A further education college lecturers' union is to call out some 26,600 members on strike on 16 November.
The action involves about four fifths of England's colleges
Natfhe said that, in a ballot over a 2.8% pay offer, 71% of respondents backed the proposed strike.
The turnout was 36%, with 6,820 votes for a strike and 2,740 against. The action affects 226 of the 283 colleges in England.
The union says lecturers' pay lags school teachers' by 10% on average and the offer would make things worse.
It has again complained that school sixth forms have 13% a year more funding than colleges for teaching similar courses.
A rally is being organised for the same day to coincide with an appearance by the Education Secretary, Ruth Kelly, at the annual conference of the Association of Colleges, in Birmingham.
"The bitter disappointment of this year's offer compounded the existing anger of lecturers in 65% of England's colleges who have not yet received pay rises due last year," Natfhe said.
That was the cause of strikes in many colleges in May this year. College pay is negotiated nationally but implemented locally.
Natfhe's head of colleges, Barry Lovejoy, said: "The government tells us that further education is the 'engine of a successful, dynamic economy' - so why does it leave our colleges running on empty?
"Our members are angry and resentful that whilst more and more is expected of them, their pay is slipping further and further behind schoolteachers'.
"Given a choice between colleges and schools, it is not hard to see which new recruits would opt for.
"With 50% of the further education workforce due to retire within a decade, this is a disaster waiting to happen."
At the Association of Colleges, deputy chief executive Sue Dutton said the planned strike was regrettable, but major disruption was not anticipated.
The other four main further education unions had accepted a national pay deal.
"In those locations where action will take place, colleges will of course endeavour to minimise disruption to their students.
"The Association of Colleges would argue that this will be as a consequence of colleges' experiencing financial difficulties due to the current funding regime," she added.
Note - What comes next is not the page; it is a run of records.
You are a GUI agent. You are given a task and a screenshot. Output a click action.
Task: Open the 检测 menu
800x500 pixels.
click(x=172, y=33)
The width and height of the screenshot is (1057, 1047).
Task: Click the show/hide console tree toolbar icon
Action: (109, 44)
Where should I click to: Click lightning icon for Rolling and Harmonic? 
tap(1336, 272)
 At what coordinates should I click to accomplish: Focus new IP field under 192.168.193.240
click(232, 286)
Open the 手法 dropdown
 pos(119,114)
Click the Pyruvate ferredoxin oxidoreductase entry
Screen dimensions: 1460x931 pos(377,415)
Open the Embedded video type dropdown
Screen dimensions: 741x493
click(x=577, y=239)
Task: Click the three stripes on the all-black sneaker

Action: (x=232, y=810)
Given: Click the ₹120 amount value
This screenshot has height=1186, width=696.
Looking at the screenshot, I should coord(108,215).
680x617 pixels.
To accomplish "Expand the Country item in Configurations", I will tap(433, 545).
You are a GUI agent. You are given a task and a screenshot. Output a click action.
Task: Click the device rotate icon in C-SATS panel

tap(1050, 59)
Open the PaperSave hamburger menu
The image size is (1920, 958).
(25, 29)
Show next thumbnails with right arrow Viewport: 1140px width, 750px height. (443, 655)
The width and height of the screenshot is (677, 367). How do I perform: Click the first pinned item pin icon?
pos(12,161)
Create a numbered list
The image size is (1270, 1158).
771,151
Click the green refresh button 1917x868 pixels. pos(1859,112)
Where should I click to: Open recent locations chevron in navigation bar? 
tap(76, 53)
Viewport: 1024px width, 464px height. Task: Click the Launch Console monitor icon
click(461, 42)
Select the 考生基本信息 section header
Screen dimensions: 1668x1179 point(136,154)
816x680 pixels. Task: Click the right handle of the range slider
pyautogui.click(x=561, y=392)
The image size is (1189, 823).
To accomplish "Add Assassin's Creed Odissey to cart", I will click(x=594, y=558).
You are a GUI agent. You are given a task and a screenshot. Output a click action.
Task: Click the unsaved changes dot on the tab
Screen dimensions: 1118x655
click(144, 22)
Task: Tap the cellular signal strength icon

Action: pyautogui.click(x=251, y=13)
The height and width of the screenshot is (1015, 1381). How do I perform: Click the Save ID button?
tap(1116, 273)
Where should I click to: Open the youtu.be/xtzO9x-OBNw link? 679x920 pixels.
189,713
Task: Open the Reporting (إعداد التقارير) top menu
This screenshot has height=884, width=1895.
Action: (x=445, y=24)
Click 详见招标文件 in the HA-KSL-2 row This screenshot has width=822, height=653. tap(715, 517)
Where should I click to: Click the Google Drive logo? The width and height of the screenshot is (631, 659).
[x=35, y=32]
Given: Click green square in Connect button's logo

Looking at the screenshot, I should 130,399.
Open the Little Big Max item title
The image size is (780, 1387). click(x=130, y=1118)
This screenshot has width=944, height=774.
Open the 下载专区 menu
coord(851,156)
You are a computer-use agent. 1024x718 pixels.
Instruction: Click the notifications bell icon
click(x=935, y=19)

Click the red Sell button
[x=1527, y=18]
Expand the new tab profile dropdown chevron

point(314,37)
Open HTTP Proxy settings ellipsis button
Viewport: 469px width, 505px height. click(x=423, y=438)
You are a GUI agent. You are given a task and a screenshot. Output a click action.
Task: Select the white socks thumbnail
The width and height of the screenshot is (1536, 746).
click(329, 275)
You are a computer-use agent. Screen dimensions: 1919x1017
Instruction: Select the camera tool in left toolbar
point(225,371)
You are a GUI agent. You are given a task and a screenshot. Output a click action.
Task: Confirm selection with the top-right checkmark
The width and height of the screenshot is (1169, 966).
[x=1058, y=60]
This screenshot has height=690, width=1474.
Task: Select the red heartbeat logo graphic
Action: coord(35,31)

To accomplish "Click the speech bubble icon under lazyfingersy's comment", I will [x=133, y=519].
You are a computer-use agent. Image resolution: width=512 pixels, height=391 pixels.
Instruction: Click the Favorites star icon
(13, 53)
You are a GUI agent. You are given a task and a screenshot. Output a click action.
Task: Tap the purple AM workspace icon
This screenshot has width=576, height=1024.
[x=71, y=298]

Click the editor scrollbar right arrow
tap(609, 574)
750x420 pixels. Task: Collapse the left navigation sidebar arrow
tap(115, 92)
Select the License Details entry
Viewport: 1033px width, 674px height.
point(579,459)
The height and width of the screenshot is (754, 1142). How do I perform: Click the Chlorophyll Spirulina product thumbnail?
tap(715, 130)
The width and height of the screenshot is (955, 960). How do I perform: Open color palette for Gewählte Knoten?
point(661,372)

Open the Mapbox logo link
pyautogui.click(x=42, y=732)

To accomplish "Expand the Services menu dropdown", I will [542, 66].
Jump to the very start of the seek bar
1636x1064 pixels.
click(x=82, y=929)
"Closing the funding gap between schools' sixth forms and colleges would benefit the average college by £600,000 each year, for instance."
So although colleges valued their staff and believed they should be properly rewarded, they continued to struggle to match the market rates set by schools and industry.
"If the college sector is to stand at the forefront of the new skills strategy they do need to be able to pay wages that will not only allow them to retain skilled staff but also to attract high calibre graduates and industrial experts."